EXERCISE DIRECTIONS —
Gather all lines in the data that hold the string "Utara".

EXTRACTED ENTRIES —
========================================
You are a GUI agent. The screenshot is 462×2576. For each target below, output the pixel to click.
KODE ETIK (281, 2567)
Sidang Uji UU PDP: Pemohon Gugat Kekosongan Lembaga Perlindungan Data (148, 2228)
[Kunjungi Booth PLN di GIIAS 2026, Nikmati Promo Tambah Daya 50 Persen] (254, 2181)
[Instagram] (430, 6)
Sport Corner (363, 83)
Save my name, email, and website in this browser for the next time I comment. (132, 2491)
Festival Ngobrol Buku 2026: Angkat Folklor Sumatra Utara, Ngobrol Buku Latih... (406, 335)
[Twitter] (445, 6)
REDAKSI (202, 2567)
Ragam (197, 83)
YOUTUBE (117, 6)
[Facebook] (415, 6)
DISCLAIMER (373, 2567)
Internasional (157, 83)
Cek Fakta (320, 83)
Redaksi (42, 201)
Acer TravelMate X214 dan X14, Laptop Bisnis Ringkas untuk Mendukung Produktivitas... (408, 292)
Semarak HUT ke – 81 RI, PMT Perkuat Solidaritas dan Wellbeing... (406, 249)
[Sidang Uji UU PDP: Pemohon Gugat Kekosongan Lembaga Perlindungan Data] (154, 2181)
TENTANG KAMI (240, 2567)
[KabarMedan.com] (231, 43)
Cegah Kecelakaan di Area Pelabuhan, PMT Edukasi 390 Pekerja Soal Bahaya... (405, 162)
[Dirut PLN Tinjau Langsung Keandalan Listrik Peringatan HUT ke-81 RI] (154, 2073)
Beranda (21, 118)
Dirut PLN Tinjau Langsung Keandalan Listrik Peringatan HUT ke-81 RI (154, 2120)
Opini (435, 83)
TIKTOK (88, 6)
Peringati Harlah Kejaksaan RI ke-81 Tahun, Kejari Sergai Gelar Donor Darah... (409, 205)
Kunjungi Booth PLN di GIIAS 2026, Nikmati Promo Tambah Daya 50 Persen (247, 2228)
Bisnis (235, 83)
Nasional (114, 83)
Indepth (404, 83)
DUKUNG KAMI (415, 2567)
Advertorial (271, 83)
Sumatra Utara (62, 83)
========================================
RESULT OF THIS EXERCISE —
Festival Ngobrol Buku 2026: Angkat Folklor Sumatra Utara, Ngobrol Buku Latih... (406, 335)
Sumatra Utara (62, 83)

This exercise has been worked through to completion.